O conselheiro do Tribunal de Contas do Estado (TCE) Fabio Camargo determinou mais uma vez a suspensão da venda da Celepar, companhia ligada ao Governo do Paraná que está sendo privatizada pela gestão de Ratinho Jr. (PSD). A validade da medida cautelar, porém, está sendo contestada.
A privatização da Celepar está sendo objeto de várias decisões em sentido contrário do Tribunal de Contas.

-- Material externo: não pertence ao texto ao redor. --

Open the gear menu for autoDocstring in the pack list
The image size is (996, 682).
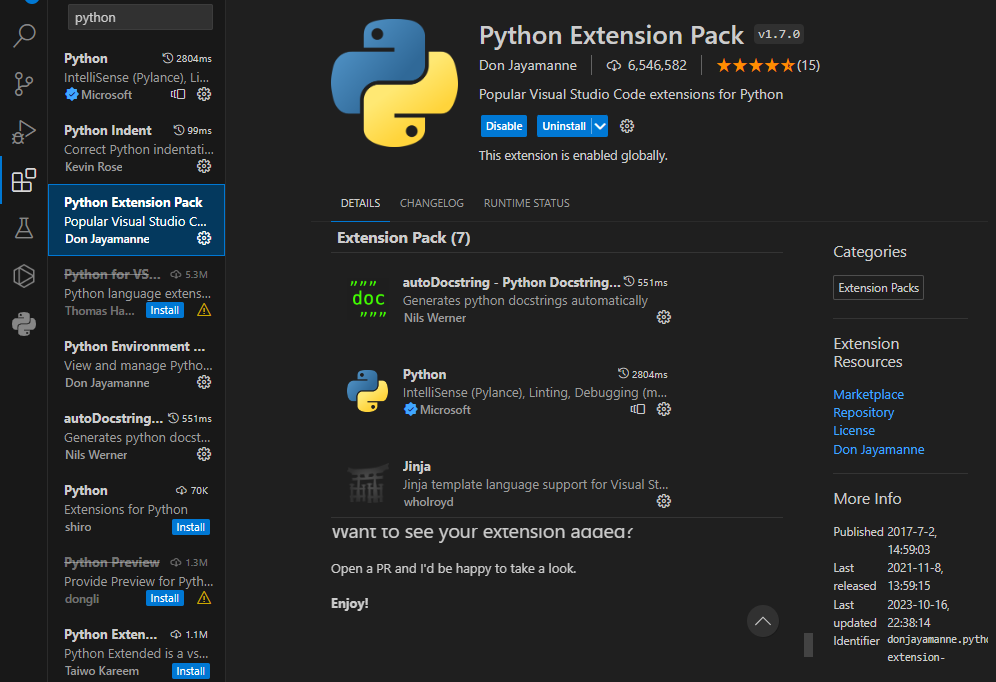point(664,317)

Há poucos dias, uma outra decisão monocrática, dessa vez do conselheiro Durval Amaral, liberou a privatização da companhia, que estava travada. O PT, porém, entrou na Justiça contra a decisão, afirmando que só o pleno do TCE poderia liberar a venda.
O motivo da nova decisão impedindo a privatização, de acordo com o texto do conselheiro Fabio Camargo, é a situação dos dados da Secretaria de Estado da Segurança Pública. Hoje os dados da Segurança - assim como acontece com grande parte das secretarias do Governo, ficam sob a tutela da Celepar.
Particularmente sensíveis, os dados ligados à segurança não teriam como ser migrados para dentro da própria secretaria, que alega não ter estrutura de informática nem pessoal treinado para esse tipo de trabalho. Durante o processo de privatização, chegou a haver a contratação de uma terceirizada, a Indra, para fazer o serviço.
A venda da Celepar é a última grande privatização prevista pelo governo de Ratinho Jr, que já vendeu estatais como a Copel Telecom e a Copel.